LE LOCATION

I COMMENTI

L'IMPRESSIONE DI MARCEL M.J. DAVINOTTI JR. (cos'è?)

Clicca qui per leggere il papiro di Marcel M.J. Davinotti Jr.
TITOLO INSERITO IL GIORNO 17/06/13 DAL BENEMERITO MARKUS POI DAVINOTTATO IL GIORNO 21/11/13
Clicca sul nome dei commentatori per leggere la loro dissertazione
ORDINA COMMENTI PER: BENIAMINI GERARCHIA DATA

Domino86 9/01/15 20:10 - 557 commenti

I gusti di Domino86

Quattro differenti identità ciascuna con le proprie peculiarità e con i propri problemi vengono unite in una sorta di affronto alle paure giovanili, supportati poi da una quinta. Il film nel complesso è molto buono perchè in maniera leggera e con molta autoironia affronta tematiche molto serie.

Markus 17/06/13 09:15 - 3329 commenti

I gusti di Markus

Quattro ventenni con problemi mentali (che li obbligano ad avere un complesso approccio con l’altro sesso) fuggono da una clinica per un'avventura on the road verso Ibiza. Un giovanilistico tout court - con i forse attori di domani in fase di rodaggio - tra il leggero e il pretestuoso destinato soprattutto a un pubblico di giovanissimi che forse riusciranno a immedesimarsi con i personaggi. Fresca la prova dei giovani attori, meno quella dei genitori inchiodati ai soliti cliché italici.

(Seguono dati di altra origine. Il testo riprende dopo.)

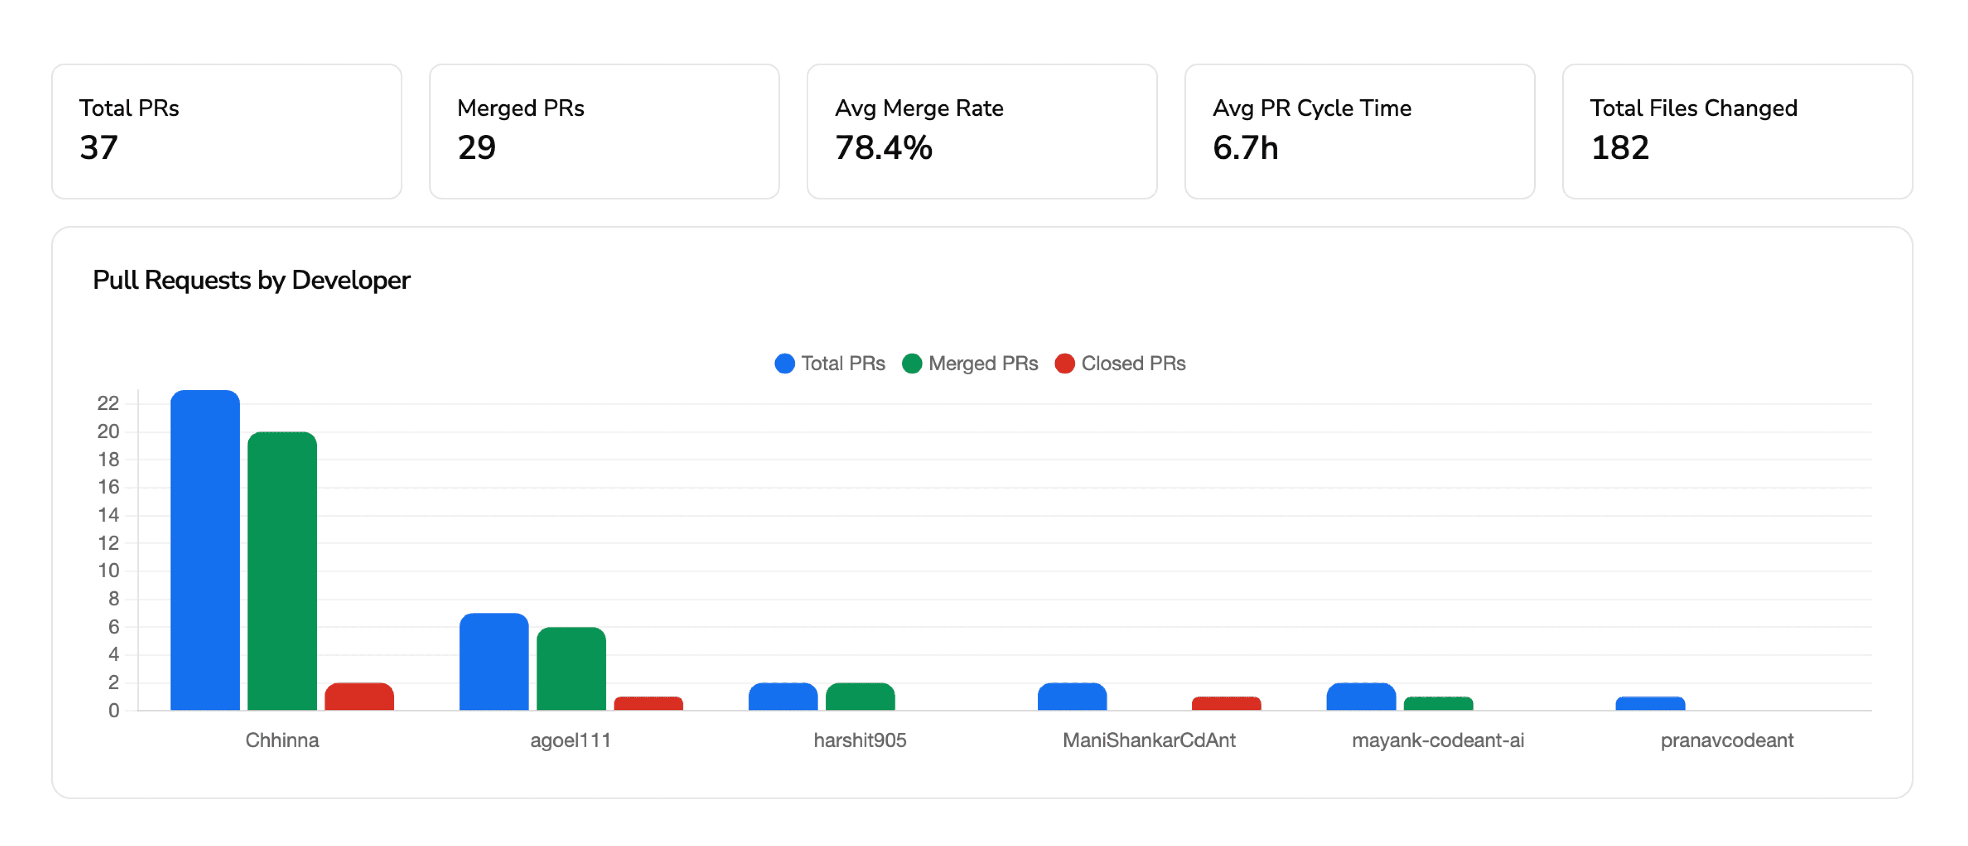Click Chhinna's green Merged PRs bar
Viewport: 1968px width, 846px height.
(282, 573)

Digital 12/10/13 10:49 - 1122 commenti

I gusti di Digital

Cecinelli, dopo il disastroso Visions, dirige una blanda commedia giovanilistica on the road. L'inizio è dei peggiori, con la presentazione dei quattro giovani afflitti da varie patologie: ci sono gag scarsamente divertenti nonché ripetitive (i tic nervosi del ragazzo malato di Tourette). Il film registra poi una lieve ripresa nel momento in cui Depardieu entra in scena, dopodiché torna a livelli di assoluta mediocrità (si veda a tal proposito la parte finale a Ibiza).

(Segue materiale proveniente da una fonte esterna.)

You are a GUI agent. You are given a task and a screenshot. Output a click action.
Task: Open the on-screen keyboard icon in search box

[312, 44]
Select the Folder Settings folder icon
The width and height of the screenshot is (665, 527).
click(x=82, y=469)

Gabrius79 10/12/13 02:04 - 1206 commenti

I gusti di Gabrius79

Commedia giovanilistica che ironizza bonariamente sulle malattie di quattro giovani ragazzi. Nel corso della prima parte ha diversi momenti divertenti e simpatici grazie anche a una gustosa Lucia Ocone (che però appare poco) e a un Vincenzo Alfieri (il malato di sindrome di Tourette) in stato di grazia (forse anche perché è il meglio servito dalla sceneggiatura). Bene anche il cast dei genitori con Ghini, Tognazzi, Calabresi e Autieri. Nella seconda parte il film si affloscia e perde in freschezza. Depardieu inutile.

Giacomovie 15/12/13 23:58 - 1354 commenti

I gusti di Giacomovie

Nel raccontare la fuga di quattro giovani da una casa di cura si tende al quasi banale-demenziale, ma dall'altro lato della medaglia si fa emergere una semplice e utile morale: alcuni disturbi comportamentali dei figli sono spesso causati dal modo in cui vengono trattati dai genitori e il miglior modo per curarli è il favorore il contatto con la vita. Gli attori più noti del cast sostengono il film, soprattutto la Autieri. **!

Cangaceiro 15/02/14 14:06 - 982 commenti

I gusti di Cangaceiro

Da un soggetto scadente il giovane videoclipparo Cecinelli riesce inspiegabilmente a tirar su un film dinamico, godibile, con un ritmo incalzante che fa da antidoto alla noia. Lo sgangherato road movie vive di cose vecchie quanto il cinema ma si lascia guardare per una spensieratezza di fondo innegabile. Si ridacchia senza pensarci troppo su, lontani da pistolotti, da pubblicità progresso sul disagio giovanile e la diversità. Depardieu fa capolino a sorpresa ma senza recitare in italiano. Dei ragazzi il più spontaneo è Propizio, Tognazzi svetta tra i senior.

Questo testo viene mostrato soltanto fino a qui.